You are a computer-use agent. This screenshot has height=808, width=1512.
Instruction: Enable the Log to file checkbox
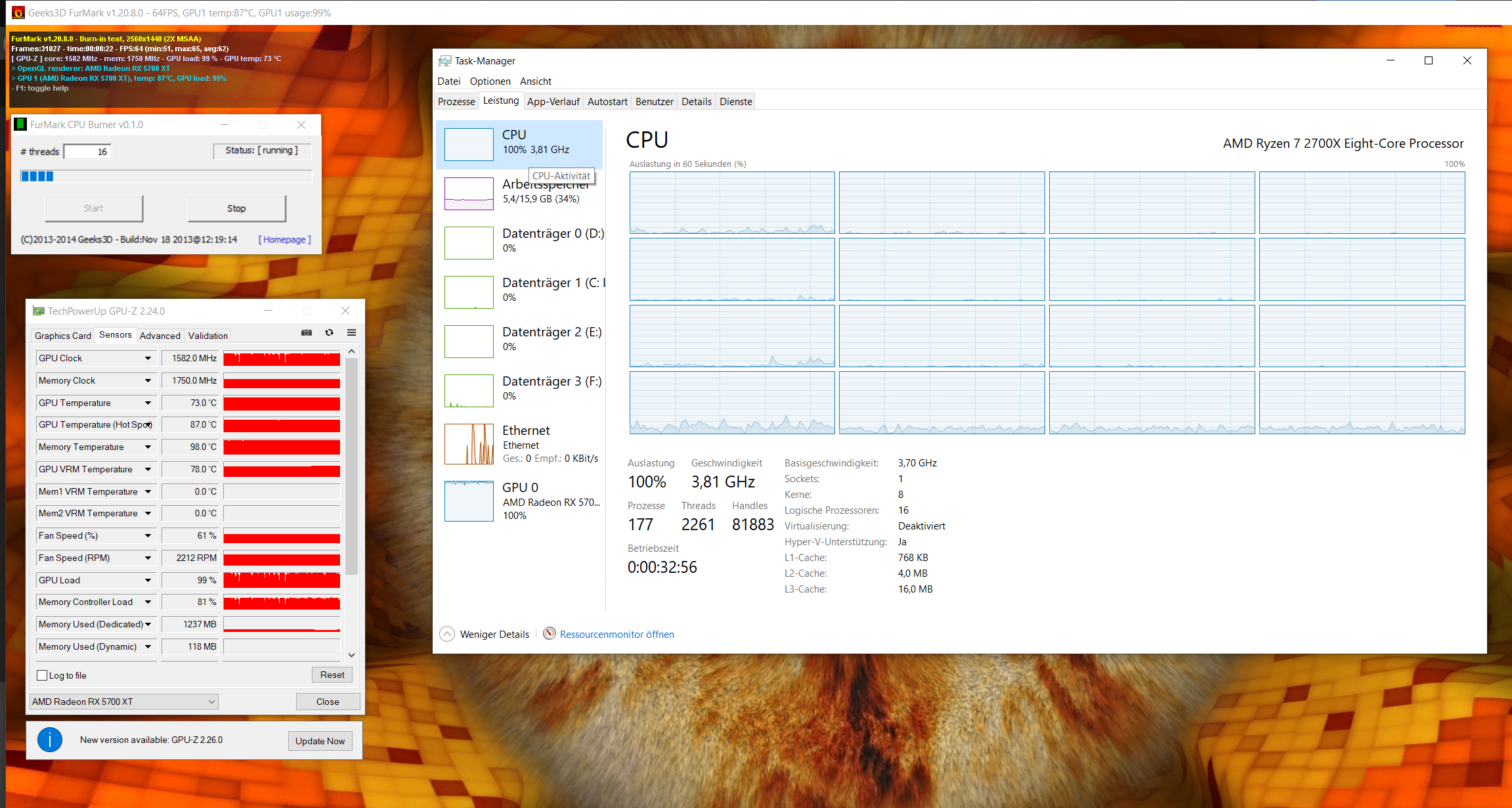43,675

————

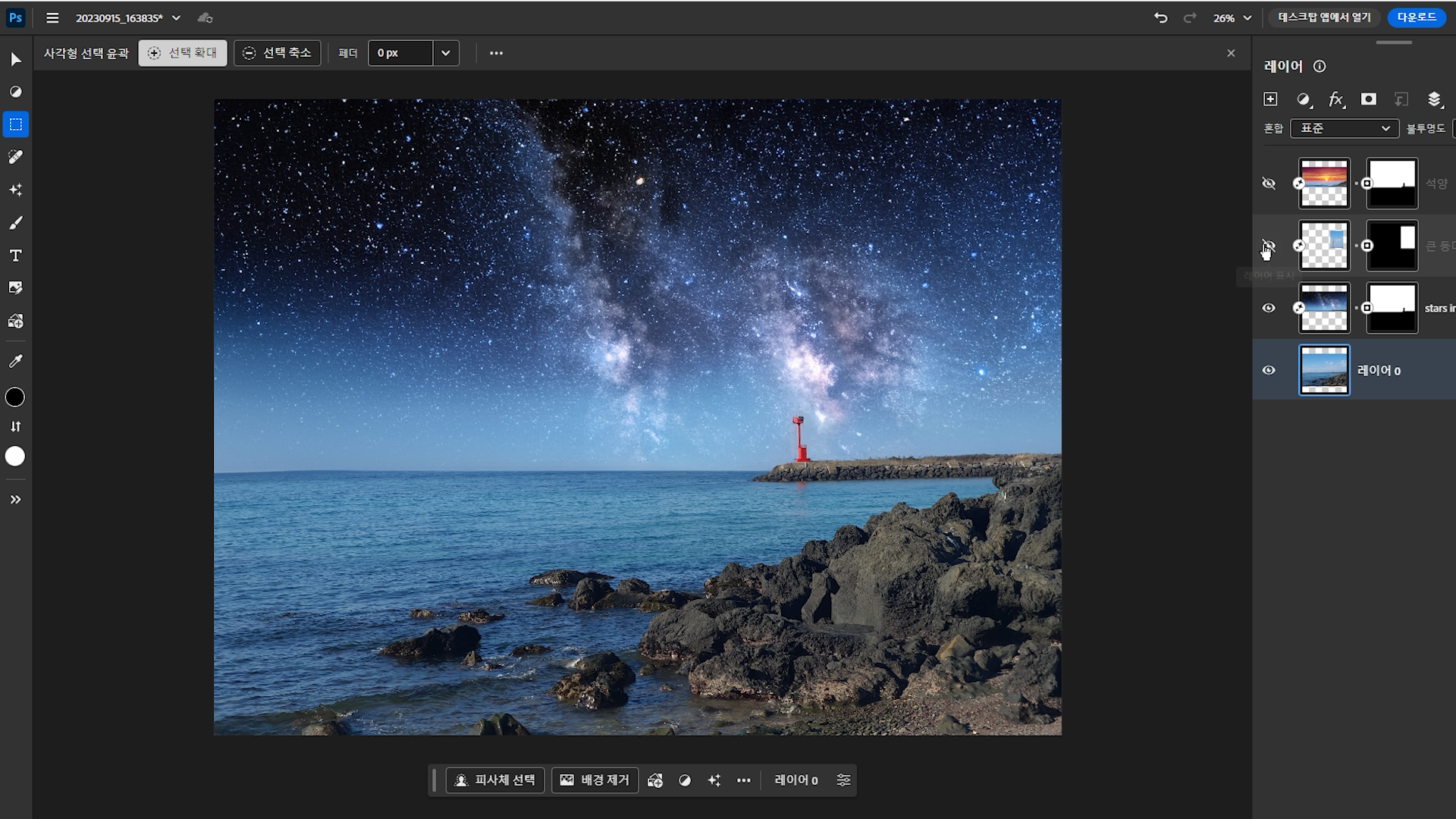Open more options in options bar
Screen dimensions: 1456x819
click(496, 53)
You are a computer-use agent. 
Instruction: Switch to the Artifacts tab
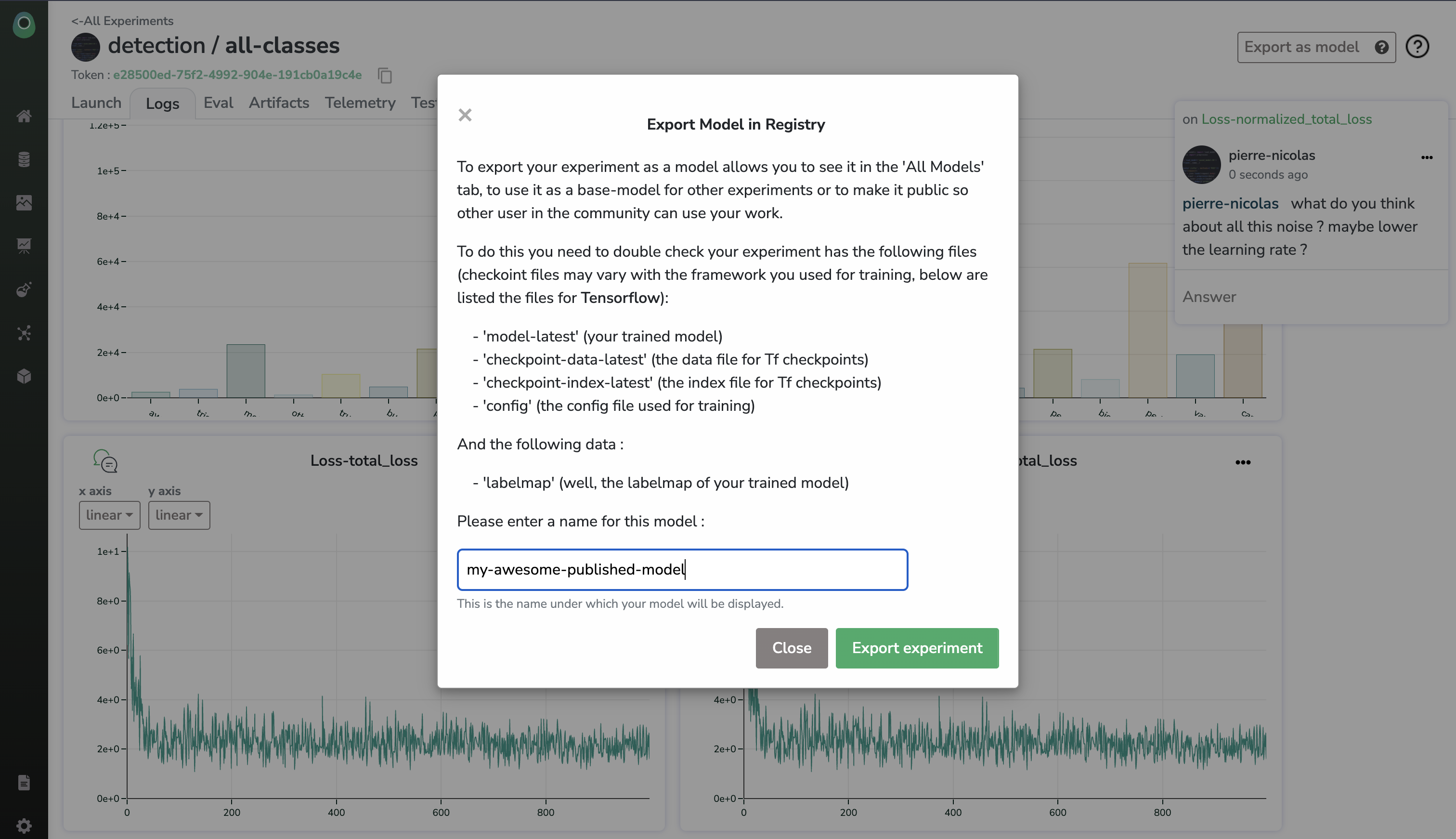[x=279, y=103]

————

Copy out each line of the listing that holds the word "agent".

You are a computer-use agent. This screenshot has height=808, width=1512.
You are a computer-use agent. 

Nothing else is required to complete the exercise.